Task prompt >> From the first entry to the last, copy each one exactly.

Collected data >>
-- Opening Marker --

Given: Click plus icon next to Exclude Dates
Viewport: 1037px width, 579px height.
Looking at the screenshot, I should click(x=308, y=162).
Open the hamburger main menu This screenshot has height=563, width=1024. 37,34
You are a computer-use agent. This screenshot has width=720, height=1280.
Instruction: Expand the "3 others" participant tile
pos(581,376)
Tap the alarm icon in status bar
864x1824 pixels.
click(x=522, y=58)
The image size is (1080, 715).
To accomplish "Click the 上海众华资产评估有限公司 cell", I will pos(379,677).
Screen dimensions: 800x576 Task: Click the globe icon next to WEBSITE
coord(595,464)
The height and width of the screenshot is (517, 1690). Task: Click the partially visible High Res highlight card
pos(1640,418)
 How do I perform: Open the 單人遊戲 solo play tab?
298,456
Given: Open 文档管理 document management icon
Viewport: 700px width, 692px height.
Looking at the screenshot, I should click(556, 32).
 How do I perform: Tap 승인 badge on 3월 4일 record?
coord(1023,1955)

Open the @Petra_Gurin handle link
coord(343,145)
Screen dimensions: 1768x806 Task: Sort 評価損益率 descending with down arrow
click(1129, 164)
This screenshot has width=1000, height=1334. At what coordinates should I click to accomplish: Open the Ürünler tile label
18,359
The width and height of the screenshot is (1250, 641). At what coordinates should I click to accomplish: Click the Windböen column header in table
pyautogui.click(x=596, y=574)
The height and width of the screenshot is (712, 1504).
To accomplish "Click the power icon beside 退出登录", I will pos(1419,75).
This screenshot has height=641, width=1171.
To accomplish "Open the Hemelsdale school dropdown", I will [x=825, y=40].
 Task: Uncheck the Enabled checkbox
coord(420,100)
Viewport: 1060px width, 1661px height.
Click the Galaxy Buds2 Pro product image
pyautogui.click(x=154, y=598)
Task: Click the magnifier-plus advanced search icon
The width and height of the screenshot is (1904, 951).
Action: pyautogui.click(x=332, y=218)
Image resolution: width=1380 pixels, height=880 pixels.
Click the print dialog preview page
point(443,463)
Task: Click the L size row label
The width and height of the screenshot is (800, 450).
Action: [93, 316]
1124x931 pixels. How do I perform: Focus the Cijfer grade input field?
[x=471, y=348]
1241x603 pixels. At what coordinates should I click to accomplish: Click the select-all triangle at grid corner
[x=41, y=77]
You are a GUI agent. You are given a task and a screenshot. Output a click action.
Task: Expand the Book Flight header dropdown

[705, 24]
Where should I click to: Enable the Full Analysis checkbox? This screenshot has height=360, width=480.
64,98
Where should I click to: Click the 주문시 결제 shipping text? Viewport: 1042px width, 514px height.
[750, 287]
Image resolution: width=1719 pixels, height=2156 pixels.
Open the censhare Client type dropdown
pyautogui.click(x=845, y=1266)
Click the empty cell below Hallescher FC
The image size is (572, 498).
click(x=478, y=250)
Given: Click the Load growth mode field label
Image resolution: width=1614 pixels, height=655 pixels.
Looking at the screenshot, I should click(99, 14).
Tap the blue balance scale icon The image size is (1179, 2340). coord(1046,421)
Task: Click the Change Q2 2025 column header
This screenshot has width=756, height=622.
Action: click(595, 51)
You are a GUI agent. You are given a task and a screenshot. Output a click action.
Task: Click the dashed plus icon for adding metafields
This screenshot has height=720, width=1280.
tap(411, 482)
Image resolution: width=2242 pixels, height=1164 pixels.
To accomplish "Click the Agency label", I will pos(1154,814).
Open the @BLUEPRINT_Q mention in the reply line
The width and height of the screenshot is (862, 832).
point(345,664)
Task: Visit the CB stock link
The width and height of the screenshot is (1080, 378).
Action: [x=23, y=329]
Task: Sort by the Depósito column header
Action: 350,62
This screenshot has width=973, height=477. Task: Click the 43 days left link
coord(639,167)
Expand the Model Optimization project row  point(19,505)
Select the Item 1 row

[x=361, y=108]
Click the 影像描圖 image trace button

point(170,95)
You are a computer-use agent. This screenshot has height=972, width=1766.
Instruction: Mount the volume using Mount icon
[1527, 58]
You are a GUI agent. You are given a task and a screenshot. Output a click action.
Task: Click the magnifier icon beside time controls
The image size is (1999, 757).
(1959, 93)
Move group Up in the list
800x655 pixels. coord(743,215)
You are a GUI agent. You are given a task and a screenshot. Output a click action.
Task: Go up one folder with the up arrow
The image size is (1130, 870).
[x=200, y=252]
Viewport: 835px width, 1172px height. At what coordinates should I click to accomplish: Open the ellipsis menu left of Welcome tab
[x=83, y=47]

-- Closing Marker --

Solution for this problem >>
Given: Click plus icon next to Exclude Dates
Viewport: 1037px width, 579px height.
Looking at the screenshot, I should click(x=308, y=162).
Open the hamburger main menu This screenshot has height=563, width=1024. 37,34
You are a computer-use agent. This screenshot has width=720, height=1280.
Instruction: Expand the "3 others" participant tile
pos(581,376)
Tap the alarm icon in status bar
864x1824 pixels.
click(x=522, y=58)
The image size is (1080, 715).
To accomplish "Click the 上海众华资产评估有限公司 cell", I will pos(379,677).
Screen dimensions: 800x576 Task: Click the globe icon next to WEBSITE
coord(595,464)
The height and width of the screenshot is (517, 1690). Task: Click the partially visible High Res highlight card
pos(1640,418)
 How do I perform: Open the 單人遊戲 solo play tab?
298,456
Given: Open 文档管理 document management icon
Viewport: 700px width, 692px height.
Looking at the screenshot, I should click(556, 32).
 How do I perform: Tap 승인 badge on 3월 4일 record?
coord(1023,1955)

Open the @Petra_Gurin handle link
coord(343,145)
Screen dimensions: 1768x806 Task: Sort 評価損益率 descending with down arrow
click(1129, 164)
This screenshot has width=1000, height=1334. At what coordinates should I click to accomplish: Open the Ürünler tile label
18,359
The width and height of the screenshot is (1250, 641). At what coordinates should I click to accomplish: Click the Windböen column header in table
pyautogui.click(x=596, y=574)
The height and width of the screenshot is (712, 1504).
To accomplish "Click the power icon beside 退出登录", I will pos(1419,75).
This screenshot has height=641, width=1171.
To accomplish "Open the Hemelsdale school dropdown", I will [x=825, y=40].
 Task: Uncheck the Enabled checkbox
coord(420,100)
Viewport: 1060px width, 1661px height.
Click the Galaxy Buds2 Pro product image
pyautogui.click(x=154, y=598)
Task: Click the magnifier-plus advanced search icon
The width and height of the screenshot is (1904, 951).
Action: pyautogui.click(x=332, y=218)
Image resolution: width=1380 pixels, height=880 pixels.
Click the print dialog preview page
point(443,463)
Task: Click the L size row label
The width and height of the screenshot is (800, 450).
Action: [93, 316]
1124x931 pixels. How do I perform: Focus the Cijfer grade input field?
[x=471, y=348]
1241x603 pixels. At what coordinates should I click to accomplish: Click the select-all triangle at grid corner
[x=41, y=77]
You are a GUI agent. You are given a task and a screenshot. Output a click action.
Task: Expand the Book Flight header dropdown

[705, 24]
Where should I click to: Enable the Full Analysis checkbox? This screenshot has height=360, width=480.
64,98
Where should I click to: Click the 주문시 결제 shipping text? Viewport: 1042px width, 514px height.
[750, 287]
Image resolution: width=1719 pixels, height=2156 pixels.
Open the censhare Client type dropdown
pyautogui.click(x=845, y=1266)
Click the empty cell below Hallescher FC
The image size is (572, 498).
click(x=478, y=250)
Given: Click the Load growth mode field label
Image resolution: width=1614 pixels, height=655 pixels.
Looking at the screenshot, I should click(99, 14).
Tap the blue balance scale icon The image size is (1179, 2340). coord(1046,421)
Task: Click the Change Q2 2025 column header
This screenshot has width=756, height=622.
Action: click(595, 51)
You are a GUI agent. You are given a task and a screenshot. Output a click action.
Task: Click the dashed plus icon for adding metafields
This screenshot has height=720, width=1280.
tap(411, 482)
Image resolution: width=2242 pixels, height=1164 pixels.
To accomplish "Click the Agency label", I will pos(1154,814).
Open the @BLUEPRINT_Q mention in the reply line
The width and height of the screenshot is (862, 832).
point(345,664)
Task: Visit the CB stock link
The width and height of the screenshot is (1080, 378).
Action: [x=23, y=329]
Task: Sort by the Depósito column header
Action: 350,62
This screenshot has width=973, height=477. Task: Click the 43 days left link
coord(639,167)
Expand the Model Optimization project row  point(19,505)
Select the Item 1 row

[x=361, y=108]
Click the 影像描圖 image trace button

point(170,95)
You are a computer-use agent. This screenshot has height=972, width=1766.
Instruction: Mount the volume using Mount icon
[1527, 58]
You are a GUI agent. You are given a task and a screenshot. Output a click action.
Task: Click the magnifier icon beside time controls
The image size is (1999, 757).
(1959, 93)
Move group Up in the list
800x655 pixels. coord(743,215)
You are a GUI agent. You are given a task and a screenshot. Output a click action.
Task: Go up one folder with the up arrow
The image size is (1130, 870).
[x=200, y=252]
Viewport: 835px width, 1172px height. At what coordinates should I click to accomplish: Open the ellipsis menu left of Welcome tab
[x=83, y=47]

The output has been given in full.